Ni Suiza
Miércoles, 10 de Junio, 2015
El 77 % de los suizos dijo No
La renta básica universal es una idea de enorme atractivo. Se trata de hacer realidad una de las utopías eternas de la raza humana, cual es llegar a la tierra con un sueldo vitalicio que te permita hacer lo que te dé la gana, aunque lo que te dé la gana sea nada, porque en cuanto te apetezca tomar unos macarrones gratinados, un capricho que suele manifestarse a muy temprana edad, vas a necesitar que alguien haga algo, como cultivar gramíneas, elaborar la pasta y fabricar hornos. Maldito capitalismo, siempre con sus servidumbres.
Los suizos votaron hace unos años un referéndum para implantarla en su régimen.
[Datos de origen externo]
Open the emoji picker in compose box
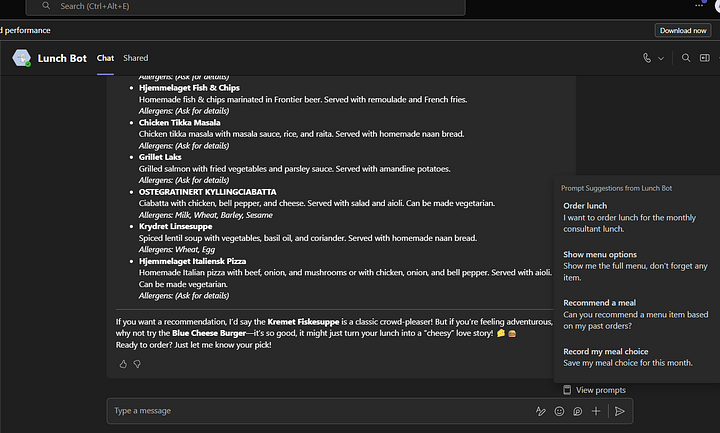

Ellos reunían todas las características previas que exige el sentido común para plantearlo sin miedo a caer en el ridículo: Una prosperidad económica libre de sobresaltos a muchos años vista, una estabilidad política contrastada, también a años vista, pero hacia atrás, y unos niveles de educación macanudos.
Bueno, pero aún así, lo rechazaron, y para hacerlo esgrimieron una razón fundamental. Todo eso que les permitía poner sobre la mesa la utopía corría gravísimo riesgo de perderse, viéndose en la necesidad de volver a empezar.
También se dijo entonces que las ideas populistas que propugnaban la aparente bicoca no habían podido hacerse fuertes entre la sociedad helvética precisamente por la madurez alcanzada en ella y porque la mayoría de sus miembros se dieron cuenta a tiempo de la bomba de relojería _ suiza, por supuesto _, que se pondría en marcha con espoleta y explosión más pronto que tarde.
La economía avanzada que utilizaron para dirigir su voto asegura que tales medidas destruyen empleo, reducen los los ingresos de los trabajadores _ mientras los haya _, e incrementan las familias bajo el umbral de pobreza.